An Engineer's Mind with an Artist's Eye
Jim Krebs reflects on a rich, full life of serving his country, designing airplane engines, collecting art, and giving back to Northwestern Engineering.
The way Jim Krebs ('45) figures it, an airplane fitted with an engine he helped design takes off or lands somewhere in the world every two seconds.
Considering he worked nearly 40 years at General Electric on 18 different engines for 30 different airplane models—and originated the high-bypass turbofan, which became industry standard—he’s probably right.
But he couldn’t have imagined such a career growing up in Minnesota and northern Illinois during the 1930s. He was interested in sketching airplanes, rocket ships, and cars, but never considered himself a handy guy. “But I did like the idea of making things, and I thought engineering sounded sensible,” he says. As a high school senior in 1942 he was attracted to Northwestern’s then brand-new Technological Institute and decided to pursue a degree in mechanical engineering. Northwestern was the only school he applied to.
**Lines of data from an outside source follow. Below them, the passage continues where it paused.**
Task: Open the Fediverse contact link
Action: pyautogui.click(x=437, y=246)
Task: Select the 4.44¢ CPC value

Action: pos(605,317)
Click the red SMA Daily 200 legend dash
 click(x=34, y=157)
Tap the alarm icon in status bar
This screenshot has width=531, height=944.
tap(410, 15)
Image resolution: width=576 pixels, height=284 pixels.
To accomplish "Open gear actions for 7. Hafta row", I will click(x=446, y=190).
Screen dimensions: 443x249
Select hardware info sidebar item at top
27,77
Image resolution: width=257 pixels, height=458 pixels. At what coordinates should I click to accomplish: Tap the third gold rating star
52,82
“Jim is the quintessential whole-brain engineer. We have had many long conversations about art, engineering, and innovation, and his success reflects that sort of thinking. It is impressive how far ahead of the curve Jim has been.”
He was awarded a full scholarship, enrolled in the Naval ROTC program, joined a fraternity, and most importantly, met his future wife Margie (SESP ’52) in their first-year English class.
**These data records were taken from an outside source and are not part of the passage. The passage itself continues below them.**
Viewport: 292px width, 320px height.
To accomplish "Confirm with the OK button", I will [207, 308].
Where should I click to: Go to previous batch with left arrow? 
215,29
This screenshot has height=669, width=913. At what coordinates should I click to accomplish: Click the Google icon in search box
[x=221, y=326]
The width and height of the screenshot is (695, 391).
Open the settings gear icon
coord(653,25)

“I learned the basics of engineering—math, statistics, dynamics,” he says. “I also improved in reading and writing, which I was already pretty good at, but I also really learned how to learn. I used that skill throughout my career.”
After graduating in 1945, he began active duty on the destroyer USS Dunlap, but luckily he never saw battle. While located on patrol duty off Iwo Jima, he watched P-51 fighters cavort off the island and fleets of B-29 bombers fly over each night, and began to think about getting involved in the aviation business.
After he was discharged, a Northwestern connection led to a job offer (delivered to his Quincy, Illinois, home via telegram) in General Electric’s Aircraft Gas Turbine business in the company’s Test Engineering Program. Within his first few years on the job he designed an experimental compressor. Later, he worked for many years as a component designer covering most engine sections, then as project manager of new engines.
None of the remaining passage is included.